Copy out the whole passage below on Montoya's identities word for word.

Text section:
+++

For this installment of Character Studies, I’m going to forego a diagnosis and instead focus on what I find most powerful about Montoya: her identities.

One of the most powerful aspects of Montoya’s presence is her intersectional identity as a Latina lesbian. Here, we see the axes of womanhood, race, and sexual orientation coalesce. After Two-Face outs her within her arc in Gotham Central, we get to explore the trauma of having our identities laid bare to the world without our consent. From here, things seem to spiral for Montoya, as her relationship eventually dissolves and she takes up drinking. Montoya deals with her personal trauma in very real ways and in a manner which I feel better humanizes women of color, lesbians, and queer women, and people who fit the intersection of these identities. Montoya gives a face, sometimes not quite so literally, to the experiences of queer women of color and the difficulty they face navigating careers.

+++

Dataset excerpts:

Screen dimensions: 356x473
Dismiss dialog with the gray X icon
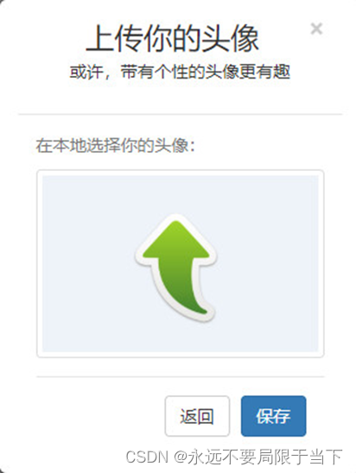click(316, 28)
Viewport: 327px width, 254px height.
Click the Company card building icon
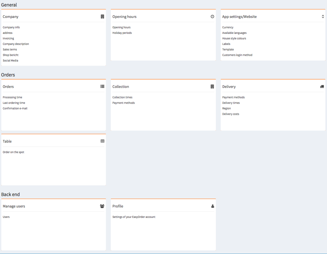coord(102,16)
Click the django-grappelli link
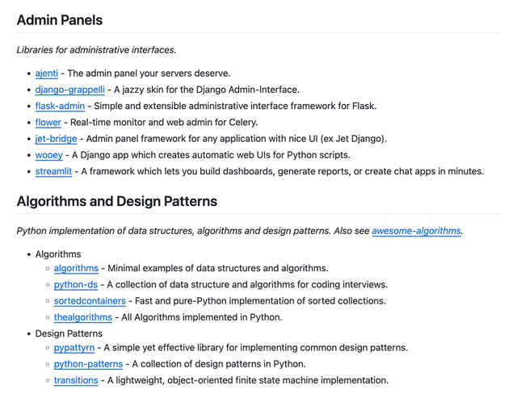 69,90
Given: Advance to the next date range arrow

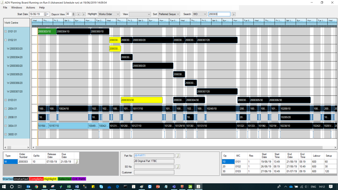Looking at the screenshot, I should (83, 14).
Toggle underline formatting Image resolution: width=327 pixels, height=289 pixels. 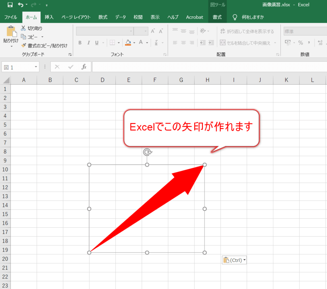96,42
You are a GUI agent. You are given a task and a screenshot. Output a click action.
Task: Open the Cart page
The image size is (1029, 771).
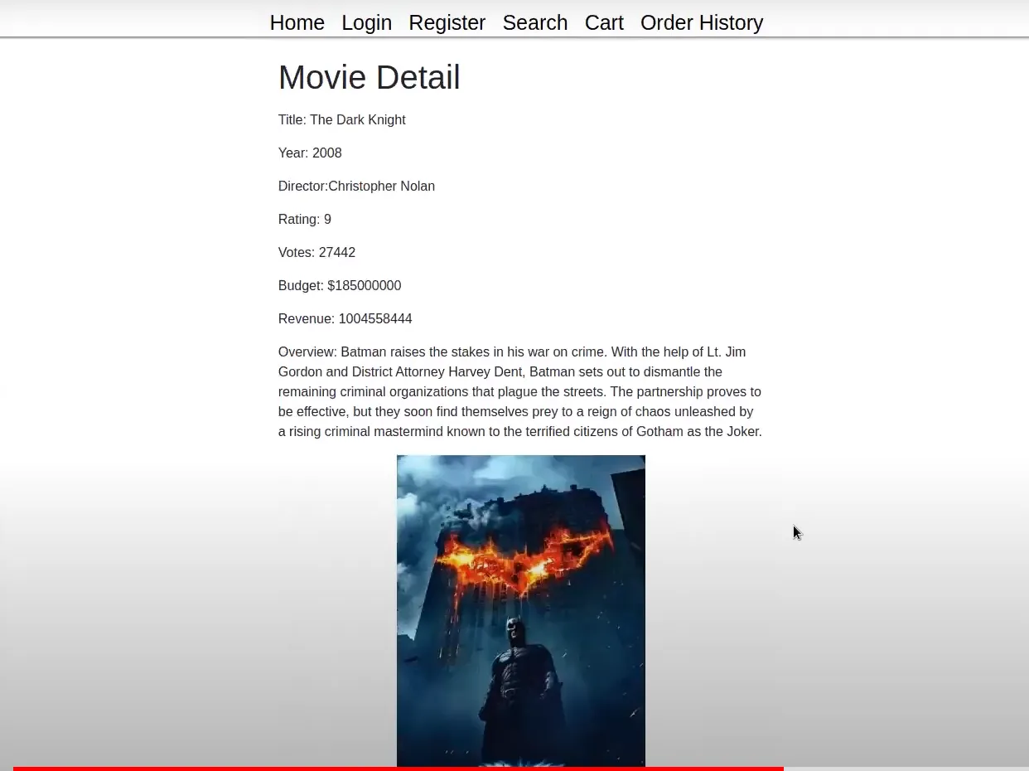(x=603, y=22)
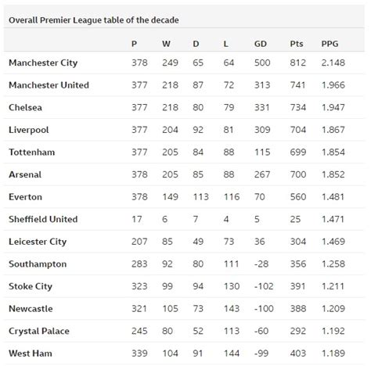Click West Ham's 1.189 PPG value
Viewport: 371px width, 366px height.
pos(333,353)
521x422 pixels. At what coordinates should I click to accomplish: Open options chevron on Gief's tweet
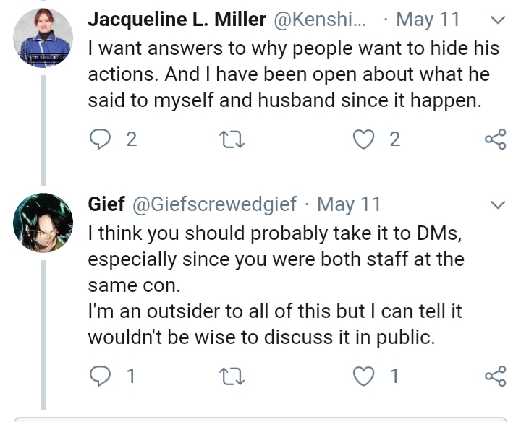click(498, 204)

+++

Result of the exercise:
For this installment of Character Studies, I’m going to forego a diagnosis and instead focus on what I find most powerful about Montoya: her identities.

One of the most powerful aspects of Montoya’s presence is her intersectional identity as a Latina lesbian. Here, we see the axes of womanhood, race, and sexual orientation coalesce. After Two-Face outs her within her arc in Gotham Central, we get to explore the trauma of having our identities laid bare to the world without our consent. From here, things seem to spiral for Montoya, as her relationship eventually dissolves and she takes up drinking. Montoya deals with her personal trauma in very real ways and in a manner which I feel better humanizes women of color, lesbians, and queer women, and people who fit the intersection of these identities. Montoya gives a face, sometimes not quite so literally, to the experiences of queer women of color and the difficulty they face navigating careers.